§ GIVEN EXERCISE
Arrange the records from the line with "You are a computer-use agent. Viewport: 753px" through the line with "Action: pos(492,285)", both included, as a JSON list of strings with one string per line, skipping any blank lines.

§ EXTRACTED DATA

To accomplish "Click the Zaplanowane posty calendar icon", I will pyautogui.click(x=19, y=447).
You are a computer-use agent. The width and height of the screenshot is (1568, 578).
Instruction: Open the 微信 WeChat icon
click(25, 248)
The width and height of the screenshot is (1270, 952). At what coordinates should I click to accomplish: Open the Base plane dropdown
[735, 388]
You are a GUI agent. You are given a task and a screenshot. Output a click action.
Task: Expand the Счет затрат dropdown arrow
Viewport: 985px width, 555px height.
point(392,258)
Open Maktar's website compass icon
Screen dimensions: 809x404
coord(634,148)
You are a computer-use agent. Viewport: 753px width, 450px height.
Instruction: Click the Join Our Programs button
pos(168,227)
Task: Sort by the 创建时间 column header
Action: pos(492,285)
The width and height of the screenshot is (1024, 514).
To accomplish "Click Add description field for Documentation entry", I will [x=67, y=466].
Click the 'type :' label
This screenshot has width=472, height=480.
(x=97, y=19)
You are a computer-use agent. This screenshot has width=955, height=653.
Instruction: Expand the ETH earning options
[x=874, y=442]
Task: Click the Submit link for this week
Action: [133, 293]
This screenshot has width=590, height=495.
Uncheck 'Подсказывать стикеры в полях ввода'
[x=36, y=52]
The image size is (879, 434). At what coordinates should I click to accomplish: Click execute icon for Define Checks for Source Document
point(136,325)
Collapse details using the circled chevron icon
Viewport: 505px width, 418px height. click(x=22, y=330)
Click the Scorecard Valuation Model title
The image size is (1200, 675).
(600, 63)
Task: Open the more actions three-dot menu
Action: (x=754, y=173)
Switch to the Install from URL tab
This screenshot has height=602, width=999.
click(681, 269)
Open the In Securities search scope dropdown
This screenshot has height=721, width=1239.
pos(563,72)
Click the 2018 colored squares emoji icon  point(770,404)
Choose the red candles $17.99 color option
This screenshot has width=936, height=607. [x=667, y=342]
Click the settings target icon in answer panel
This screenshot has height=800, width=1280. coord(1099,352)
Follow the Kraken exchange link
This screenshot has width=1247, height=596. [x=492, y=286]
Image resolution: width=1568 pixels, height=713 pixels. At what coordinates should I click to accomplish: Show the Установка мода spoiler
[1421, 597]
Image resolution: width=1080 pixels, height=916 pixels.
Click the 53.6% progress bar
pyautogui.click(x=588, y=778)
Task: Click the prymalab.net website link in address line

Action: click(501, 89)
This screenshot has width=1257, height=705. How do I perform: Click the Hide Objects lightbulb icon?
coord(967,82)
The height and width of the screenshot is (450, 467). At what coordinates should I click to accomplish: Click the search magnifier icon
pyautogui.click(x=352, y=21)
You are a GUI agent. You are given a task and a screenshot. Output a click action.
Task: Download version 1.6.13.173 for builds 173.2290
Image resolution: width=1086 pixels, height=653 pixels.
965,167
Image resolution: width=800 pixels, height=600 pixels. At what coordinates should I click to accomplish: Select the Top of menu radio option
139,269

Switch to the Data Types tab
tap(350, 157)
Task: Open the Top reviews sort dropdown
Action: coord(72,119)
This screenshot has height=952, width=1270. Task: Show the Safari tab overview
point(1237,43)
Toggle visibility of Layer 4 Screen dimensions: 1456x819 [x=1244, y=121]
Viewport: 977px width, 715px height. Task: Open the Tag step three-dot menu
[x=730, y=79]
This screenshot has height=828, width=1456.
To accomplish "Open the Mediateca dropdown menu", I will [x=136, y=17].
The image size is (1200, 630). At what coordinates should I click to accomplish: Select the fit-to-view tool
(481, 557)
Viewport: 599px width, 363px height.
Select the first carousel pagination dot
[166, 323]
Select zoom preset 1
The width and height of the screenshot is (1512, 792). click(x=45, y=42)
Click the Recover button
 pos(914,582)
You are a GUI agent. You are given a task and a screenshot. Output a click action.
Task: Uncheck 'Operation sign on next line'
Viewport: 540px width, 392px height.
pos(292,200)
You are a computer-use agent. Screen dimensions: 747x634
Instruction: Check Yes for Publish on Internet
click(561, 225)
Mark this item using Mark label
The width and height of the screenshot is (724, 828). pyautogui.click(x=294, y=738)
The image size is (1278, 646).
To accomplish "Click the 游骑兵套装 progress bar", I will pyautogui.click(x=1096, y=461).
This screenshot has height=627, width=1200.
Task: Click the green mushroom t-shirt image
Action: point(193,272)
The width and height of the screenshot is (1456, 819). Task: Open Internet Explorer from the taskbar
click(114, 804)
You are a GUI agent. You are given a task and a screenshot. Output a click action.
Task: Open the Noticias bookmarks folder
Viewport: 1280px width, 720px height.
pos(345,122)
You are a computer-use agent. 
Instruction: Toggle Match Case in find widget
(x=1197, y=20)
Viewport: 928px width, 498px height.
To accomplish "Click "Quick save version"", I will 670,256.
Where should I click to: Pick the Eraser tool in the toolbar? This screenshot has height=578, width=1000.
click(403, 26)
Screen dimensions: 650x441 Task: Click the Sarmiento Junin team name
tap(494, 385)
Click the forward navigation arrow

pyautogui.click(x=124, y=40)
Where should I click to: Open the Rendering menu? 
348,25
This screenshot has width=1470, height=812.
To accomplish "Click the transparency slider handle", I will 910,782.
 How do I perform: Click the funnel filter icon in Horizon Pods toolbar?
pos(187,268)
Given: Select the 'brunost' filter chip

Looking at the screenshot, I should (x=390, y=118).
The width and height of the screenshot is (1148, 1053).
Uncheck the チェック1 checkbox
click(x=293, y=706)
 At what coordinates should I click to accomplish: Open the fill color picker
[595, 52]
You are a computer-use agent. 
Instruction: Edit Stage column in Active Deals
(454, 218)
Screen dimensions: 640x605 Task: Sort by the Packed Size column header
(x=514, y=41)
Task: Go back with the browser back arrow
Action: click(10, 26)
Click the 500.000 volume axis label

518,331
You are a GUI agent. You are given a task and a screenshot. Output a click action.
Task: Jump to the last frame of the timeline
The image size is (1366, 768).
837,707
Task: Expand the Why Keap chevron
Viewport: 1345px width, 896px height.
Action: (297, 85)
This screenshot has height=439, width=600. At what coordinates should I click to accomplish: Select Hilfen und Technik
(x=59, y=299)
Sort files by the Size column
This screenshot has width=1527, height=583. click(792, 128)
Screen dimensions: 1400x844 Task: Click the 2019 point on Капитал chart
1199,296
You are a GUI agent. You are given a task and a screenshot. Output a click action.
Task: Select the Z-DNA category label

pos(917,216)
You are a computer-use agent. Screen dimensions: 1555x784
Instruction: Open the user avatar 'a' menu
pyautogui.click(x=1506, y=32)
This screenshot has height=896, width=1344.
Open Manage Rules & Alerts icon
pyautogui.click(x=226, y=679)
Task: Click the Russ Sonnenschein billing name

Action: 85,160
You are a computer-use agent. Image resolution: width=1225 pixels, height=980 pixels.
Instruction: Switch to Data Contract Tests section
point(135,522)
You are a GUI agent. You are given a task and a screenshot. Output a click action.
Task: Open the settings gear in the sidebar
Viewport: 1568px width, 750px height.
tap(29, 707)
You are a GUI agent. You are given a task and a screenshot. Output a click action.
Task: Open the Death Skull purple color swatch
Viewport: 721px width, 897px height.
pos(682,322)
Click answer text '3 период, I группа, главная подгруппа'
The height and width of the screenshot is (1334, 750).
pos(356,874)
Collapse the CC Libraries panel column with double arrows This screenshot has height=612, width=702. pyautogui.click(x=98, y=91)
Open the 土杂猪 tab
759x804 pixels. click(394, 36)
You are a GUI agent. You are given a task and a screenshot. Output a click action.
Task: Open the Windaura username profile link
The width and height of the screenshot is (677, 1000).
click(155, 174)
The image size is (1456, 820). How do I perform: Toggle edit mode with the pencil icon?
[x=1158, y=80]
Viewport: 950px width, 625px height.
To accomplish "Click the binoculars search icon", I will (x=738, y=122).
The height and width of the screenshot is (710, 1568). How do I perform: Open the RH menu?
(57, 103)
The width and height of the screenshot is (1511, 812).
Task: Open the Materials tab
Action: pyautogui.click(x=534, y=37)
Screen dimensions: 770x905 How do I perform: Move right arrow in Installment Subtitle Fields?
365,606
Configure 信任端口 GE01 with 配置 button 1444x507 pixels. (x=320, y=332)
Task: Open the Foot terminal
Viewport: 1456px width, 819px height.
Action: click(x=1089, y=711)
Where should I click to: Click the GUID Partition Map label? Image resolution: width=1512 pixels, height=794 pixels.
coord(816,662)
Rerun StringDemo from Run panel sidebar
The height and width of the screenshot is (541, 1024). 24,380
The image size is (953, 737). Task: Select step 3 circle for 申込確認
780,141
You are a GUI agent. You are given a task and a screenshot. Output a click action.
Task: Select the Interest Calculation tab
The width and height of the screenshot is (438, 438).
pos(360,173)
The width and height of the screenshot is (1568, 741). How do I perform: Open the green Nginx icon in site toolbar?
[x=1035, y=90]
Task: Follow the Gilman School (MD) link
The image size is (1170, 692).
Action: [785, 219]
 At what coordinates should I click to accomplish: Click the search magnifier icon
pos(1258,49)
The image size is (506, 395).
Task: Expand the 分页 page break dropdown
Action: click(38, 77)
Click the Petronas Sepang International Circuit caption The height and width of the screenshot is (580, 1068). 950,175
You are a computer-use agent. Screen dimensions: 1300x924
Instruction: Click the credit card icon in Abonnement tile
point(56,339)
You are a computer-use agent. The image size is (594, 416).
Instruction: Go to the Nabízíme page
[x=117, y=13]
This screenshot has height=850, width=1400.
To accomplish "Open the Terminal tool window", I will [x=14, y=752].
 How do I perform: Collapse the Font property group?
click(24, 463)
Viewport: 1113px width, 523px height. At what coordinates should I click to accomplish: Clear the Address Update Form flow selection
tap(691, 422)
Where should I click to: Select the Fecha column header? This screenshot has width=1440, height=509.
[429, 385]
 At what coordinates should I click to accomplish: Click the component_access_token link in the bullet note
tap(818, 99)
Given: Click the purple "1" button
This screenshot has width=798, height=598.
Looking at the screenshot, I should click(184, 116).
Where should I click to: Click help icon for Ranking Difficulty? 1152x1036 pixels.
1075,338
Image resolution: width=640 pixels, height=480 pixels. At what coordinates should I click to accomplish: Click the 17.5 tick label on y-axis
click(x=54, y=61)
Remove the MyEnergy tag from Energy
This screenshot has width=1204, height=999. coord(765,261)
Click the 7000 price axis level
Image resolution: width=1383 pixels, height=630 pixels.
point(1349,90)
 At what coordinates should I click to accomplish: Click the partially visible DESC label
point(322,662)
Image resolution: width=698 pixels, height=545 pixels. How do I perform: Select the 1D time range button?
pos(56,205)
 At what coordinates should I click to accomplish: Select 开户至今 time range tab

§ THE RESULT
[
  "You are a computer-use agent. Viewport: 753px width, 450px height.",
  "Instruction: Click the Join Our Programs button",
  "pos(168,227)",
  "Task: Sort by the 创建时间 column header",
  "Action: pos(492,285)"
]